*** Material for the task
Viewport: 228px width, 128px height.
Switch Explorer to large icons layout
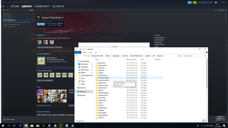(x=206, y=121)
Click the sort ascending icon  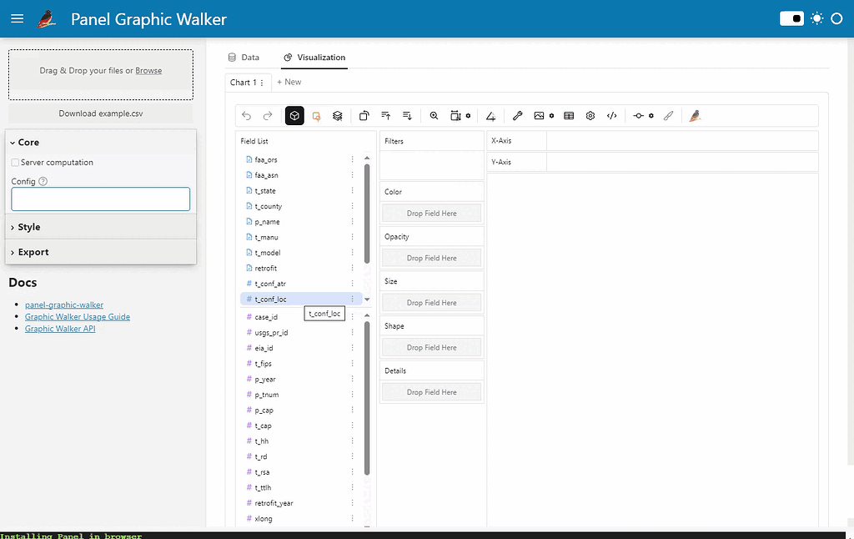coord(386,116)
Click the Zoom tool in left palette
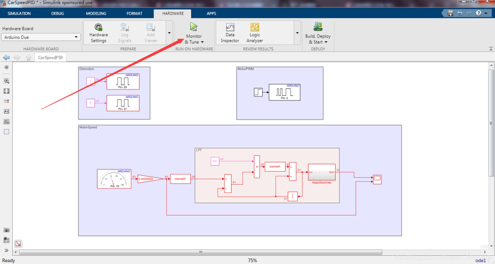Image resolution: width=495 pixels, height=264 pixels. coord(6,81)
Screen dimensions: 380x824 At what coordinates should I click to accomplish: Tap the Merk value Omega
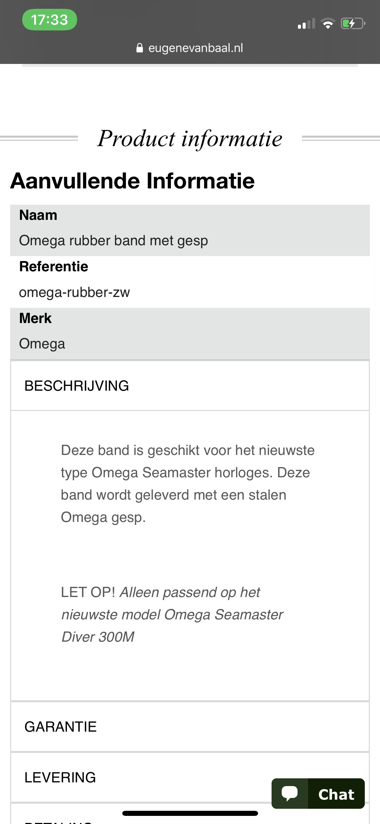click(x=42, y=344)
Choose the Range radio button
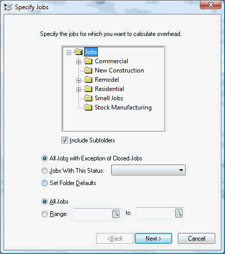 click(x=45, y=214)
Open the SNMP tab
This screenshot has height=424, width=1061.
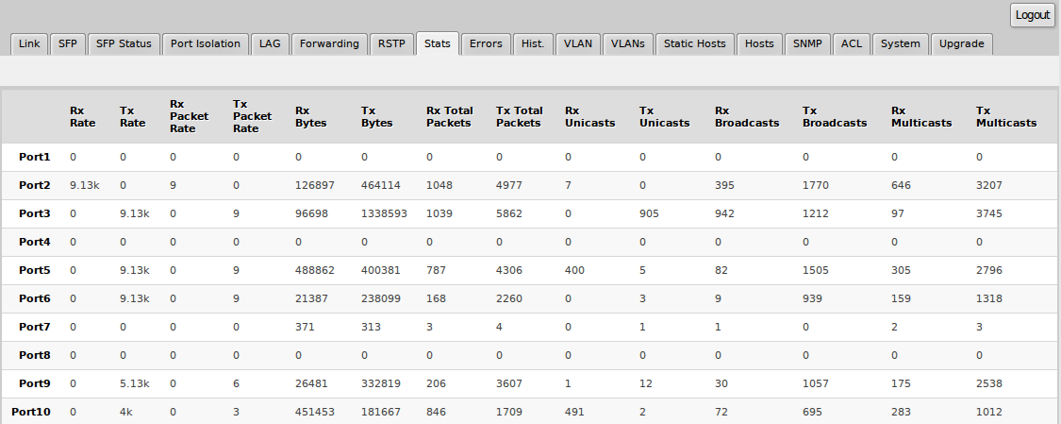click(806, 43)
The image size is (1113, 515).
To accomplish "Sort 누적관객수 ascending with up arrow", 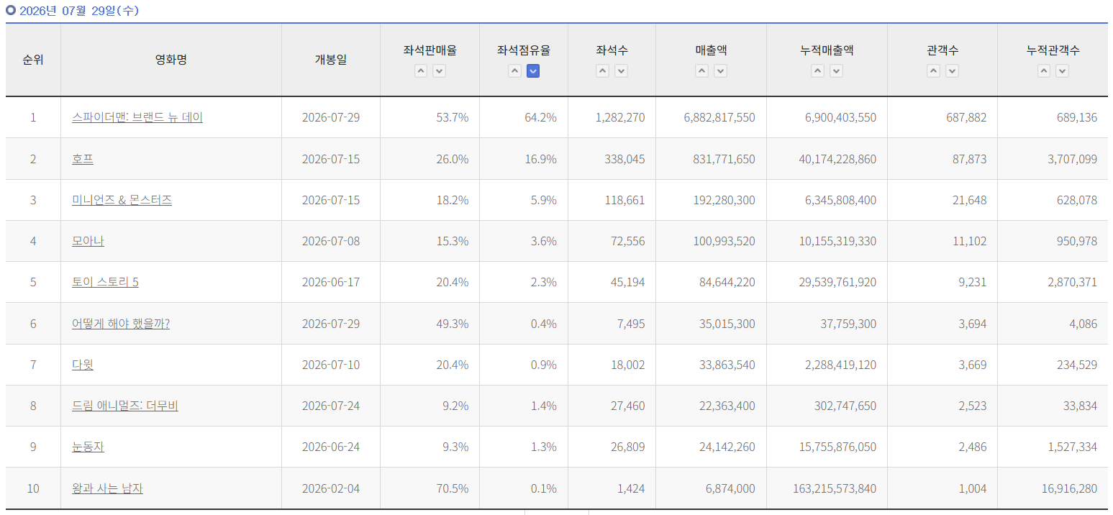I will [x=1043, y=70].
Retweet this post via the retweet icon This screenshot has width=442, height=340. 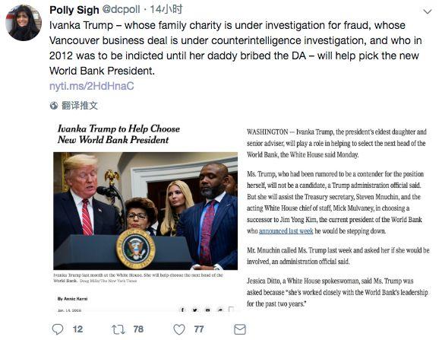click(x=118, y=329)
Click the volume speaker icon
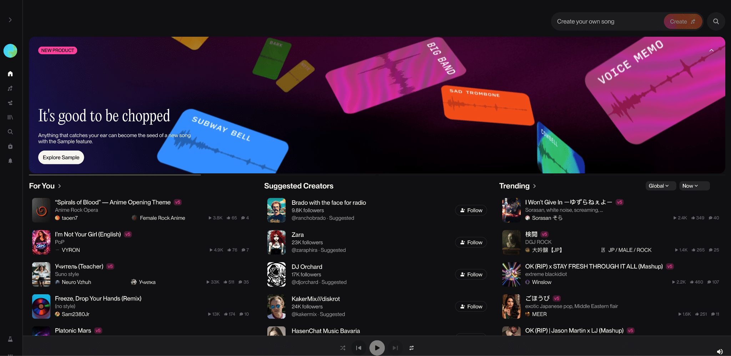 [720, 352]
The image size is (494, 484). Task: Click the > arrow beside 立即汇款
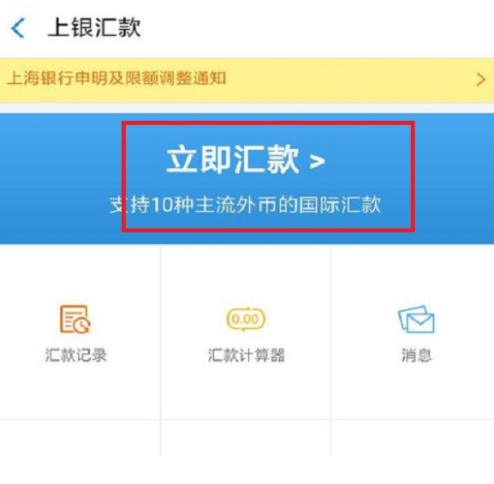pos(317,161)
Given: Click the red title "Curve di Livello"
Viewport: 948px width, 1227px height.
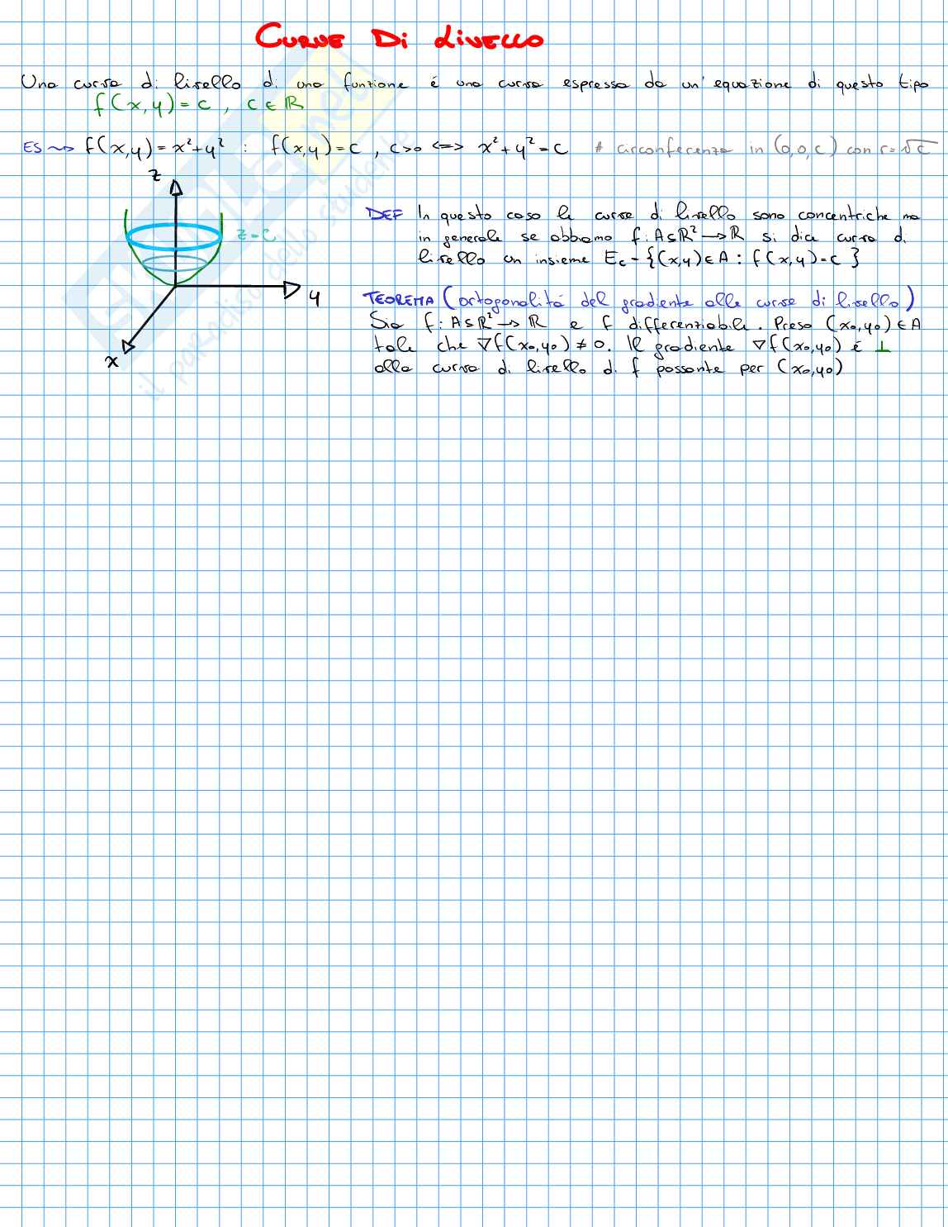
******
> _What to do_: Repeat word for word, leaving out the pictures, each line of the records from the line that holds "Click the volume speaker icon" through the final one.

> _Response area_:
Click the volume speaker icon
 [720, 352]
The image size is (494, 484). Task: Click the > arrow beside 立即汇款
pos(317,161)
Given: Click the red title "Curve di Livello"
Viewport: 948px width, 1227px height.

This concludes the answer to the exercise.